Increased IgG Antibody-Induced Cytotoxicity Against Airway Epithelial Cells in Patients with Nonallergic Asthma.

BACKGROUND: IgG autoantibodies to airway epithelial cell proteins have been detected in patients with nonallergic asthma.
OBJECTIVE AND METHODS: To evaluate the functional significance of these autoantibodies, we examined the presence of IgG antibody-induced cytotoxicity against airway epithelial cells (A549) by the microcytotoxicity assay using IgG antibodies purified from patients with nonallergic asthma.

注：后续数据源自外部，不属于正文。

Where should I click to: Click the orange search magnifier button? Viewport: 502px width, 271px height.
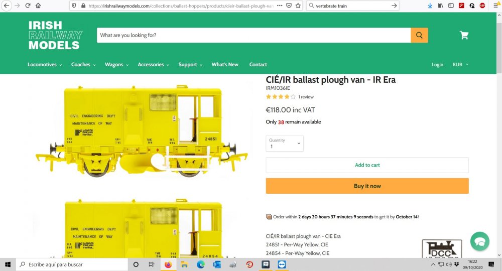[x=419, y=35]
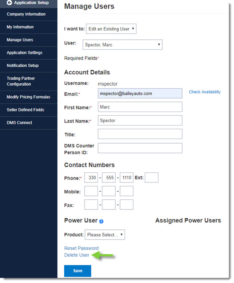Click the Power User info icon
Viewport: 234px width, 283px height.
point(101,221)
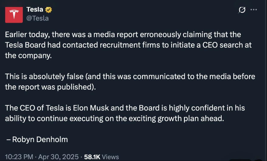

RESULTS: IgG antibody-induced cytotoxicity (expressed as percent cell lysis) was significantly increased in nine patients with nonallergic asthma (mean +/- standard deviation; 30.6 +/- 7.3%) as compared with eight healthy controls (13.9 +/- 5.1%) and nine patients with allergic asthma (20.3 +/- 10.4%; p < 0.05). In addition, IgG antibody-induced cytotoxicity was significantly inhibited when IgG antibodies from patients with nonallergic asthma were pre-incubated with recombinant human airway epithelial cell autoantigens (cytokeratin 18 or alpha-enolase proteins; p < 0.05).
CONCLUSION: These results suggest a possible involvement of IgG autoantibody-induced cytotoxicity against airway epithelial cells in the pathogenesis of nonallergic asthma.